EXERCISE AIM -
Carry over the lines from the one containing "The width and height of the screenshot is (950, 630)." through the one containing "I will 680,58.", adding 53 to each coordinate in the answers.

RECORDS FOR THIS EXERCISE -
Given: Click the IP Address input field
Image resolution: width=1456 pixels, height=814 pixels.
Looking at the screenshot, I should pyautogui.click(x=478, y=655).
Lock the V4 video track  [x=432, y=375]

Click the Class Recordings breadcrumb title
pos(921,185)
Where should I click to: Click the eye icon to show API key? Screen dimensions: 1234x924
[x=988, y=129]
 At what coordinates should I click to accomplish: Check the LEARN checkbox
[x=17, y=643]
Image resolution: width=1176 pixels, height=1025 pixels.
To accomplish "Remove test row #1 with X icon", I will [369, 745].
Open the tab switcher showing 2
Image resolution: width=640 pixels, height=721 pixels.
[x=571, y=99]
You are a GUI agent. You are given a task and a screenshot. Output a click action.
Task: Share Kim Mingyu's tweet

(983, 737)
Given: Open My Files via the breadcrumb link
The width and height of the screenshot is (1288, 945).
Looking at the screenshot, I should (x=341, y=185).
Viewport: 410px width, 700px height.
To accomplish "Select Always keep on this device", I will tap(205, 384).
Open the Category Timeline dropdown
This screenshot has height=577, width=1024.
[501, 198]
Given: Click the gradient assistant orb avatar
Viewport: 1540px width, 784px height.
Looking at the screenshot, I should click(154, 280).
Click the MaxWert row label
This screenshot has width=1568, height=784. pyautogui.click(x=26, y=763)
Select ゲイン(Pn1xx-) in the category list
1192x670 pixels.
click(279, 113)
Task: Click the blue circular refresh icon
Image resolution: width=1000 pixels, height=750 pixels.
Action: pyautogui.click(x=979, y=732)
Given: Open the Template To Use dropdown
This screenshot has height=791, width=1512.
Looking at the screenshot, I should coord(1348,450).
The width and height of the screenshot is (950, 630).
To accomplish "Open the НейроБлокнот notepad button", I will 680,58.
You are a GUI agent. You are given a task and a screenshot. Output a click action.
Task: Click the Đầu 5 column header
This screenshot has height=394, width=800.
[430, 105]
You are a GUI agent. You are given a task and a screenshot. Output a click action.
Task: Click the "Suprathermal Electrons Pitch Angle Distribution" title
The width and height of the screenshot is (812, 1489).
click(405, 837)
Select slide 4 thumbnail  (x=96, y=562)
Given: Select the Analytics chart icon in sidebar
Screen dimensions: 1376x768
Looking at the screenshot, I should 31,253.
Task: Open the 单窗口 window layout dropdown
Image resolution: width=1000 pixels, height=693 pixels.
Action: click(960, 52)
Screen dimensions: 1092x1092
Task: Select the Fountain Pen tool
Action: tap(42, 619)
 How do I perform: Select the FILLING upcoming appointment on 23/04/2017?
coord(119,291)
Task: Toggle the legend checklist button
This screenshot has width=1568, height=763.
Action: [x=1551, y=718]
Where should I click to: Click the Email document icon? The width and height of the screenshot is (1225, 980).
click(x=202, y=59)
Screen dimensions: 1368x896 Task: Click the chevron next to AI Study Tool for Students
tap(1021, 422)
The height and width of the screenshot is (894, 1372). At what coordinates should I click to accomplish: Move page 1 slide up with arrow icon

OUTPUT -
The width and height of the screenshot is (950, 630).
To accomplish "Open the НейроБлокнот notepad button", I will 733,111.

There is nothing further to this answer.